Track down each line below containing the string "title" and copy it.

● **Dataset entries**
-*-

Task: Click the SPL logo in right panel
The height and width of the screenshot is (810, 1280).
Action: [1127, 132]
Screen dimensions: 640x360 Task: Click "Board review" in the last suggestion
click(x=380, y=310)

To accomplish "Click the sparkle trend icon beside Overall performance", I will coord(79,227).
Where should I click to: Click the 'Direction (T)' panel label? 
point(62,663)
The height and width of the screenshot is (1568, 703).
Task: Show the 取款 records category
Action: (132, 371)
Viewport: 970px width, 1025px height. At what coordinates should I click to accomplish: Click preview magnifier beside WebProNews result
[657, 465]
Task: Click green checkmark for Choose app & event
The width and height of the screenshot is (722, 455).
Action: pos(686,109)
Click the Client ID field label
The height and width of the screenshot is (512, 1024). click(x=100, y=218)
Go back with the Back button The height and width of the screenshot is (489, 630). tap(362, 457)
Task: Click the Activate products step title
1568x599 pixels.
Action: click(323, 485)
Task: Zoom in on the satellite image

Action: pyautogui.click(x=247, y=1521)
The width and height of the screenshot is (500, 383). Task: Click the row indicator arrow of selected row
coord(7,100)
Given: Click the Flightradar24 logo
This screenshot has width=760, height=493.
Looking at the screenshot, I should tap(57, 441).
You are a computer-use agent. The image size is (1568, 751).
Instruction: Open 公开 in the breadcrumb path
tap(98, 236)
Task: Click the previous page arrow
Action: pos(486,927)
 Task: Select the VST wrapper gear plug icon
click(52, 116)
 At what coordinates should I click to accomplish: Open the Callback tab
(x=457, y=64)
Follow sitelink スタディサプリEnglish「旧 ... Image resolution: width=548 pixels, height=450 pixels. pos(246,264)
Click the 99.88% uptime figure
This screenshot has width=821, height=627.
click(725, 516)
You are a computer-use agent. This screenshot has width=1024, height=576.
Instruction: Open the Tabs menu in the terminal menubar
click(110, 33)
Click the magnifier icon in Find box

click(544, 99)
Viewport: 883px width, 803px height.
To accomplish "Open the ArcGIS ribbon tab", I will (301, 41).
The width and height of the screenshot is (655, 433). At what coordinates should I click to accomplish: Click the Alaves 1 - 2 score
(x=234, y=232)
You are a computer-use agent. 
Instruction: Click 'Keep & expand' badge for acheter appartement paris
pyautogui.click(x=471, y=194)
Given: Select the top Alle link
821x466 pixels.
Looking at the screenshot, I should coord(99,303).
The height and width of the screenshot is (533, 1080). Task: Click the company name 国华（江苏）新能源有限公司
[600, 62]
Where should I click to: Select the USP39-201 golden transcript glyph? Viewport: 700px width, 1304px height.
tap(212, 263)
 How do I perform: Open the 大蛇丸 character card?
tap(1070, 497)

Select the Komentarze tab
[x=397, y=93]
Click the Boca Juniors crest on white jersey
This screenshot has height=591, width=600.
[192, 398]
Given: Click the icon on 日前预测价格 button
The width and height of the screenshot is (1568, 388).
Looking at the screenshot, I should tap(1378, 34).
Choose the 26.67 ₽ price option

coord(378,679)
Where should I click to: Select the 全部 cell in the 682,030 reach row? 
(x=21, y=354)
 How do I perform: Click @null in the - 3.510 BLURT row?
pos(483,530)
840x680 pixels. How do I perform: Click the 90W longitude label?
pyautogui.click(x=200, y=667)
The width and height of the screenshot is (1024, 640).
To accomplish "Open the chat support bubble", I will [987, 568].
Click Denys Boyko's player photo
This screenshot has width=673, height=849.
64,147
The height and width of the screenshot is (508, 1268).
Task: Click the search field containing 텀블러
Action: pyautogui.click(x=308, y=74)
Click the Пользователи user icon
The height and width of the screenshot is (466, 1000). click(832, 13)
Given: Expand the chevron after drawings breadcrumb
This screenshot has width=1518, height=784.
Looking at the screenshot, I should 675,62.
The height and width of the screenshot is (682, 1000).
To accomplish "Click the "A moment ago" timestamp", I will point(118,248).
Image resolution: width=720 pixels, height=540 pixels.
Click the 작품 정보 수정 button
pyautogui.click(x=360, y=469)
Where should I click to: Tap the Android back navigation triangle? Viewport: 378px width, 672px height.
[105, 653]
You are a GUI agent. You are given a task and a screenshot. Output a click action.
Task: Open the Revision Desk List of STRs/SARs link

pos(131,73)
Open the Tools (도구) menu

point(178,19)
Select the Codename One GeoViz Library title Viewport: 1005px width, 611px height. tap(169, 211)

-*-

● **RESPONSE TO THE TASK**
Task: Click the Activate products step title
Select the Codename One GeoViz Library title Viewport: 1005px width, 611px height. tap(169, 211)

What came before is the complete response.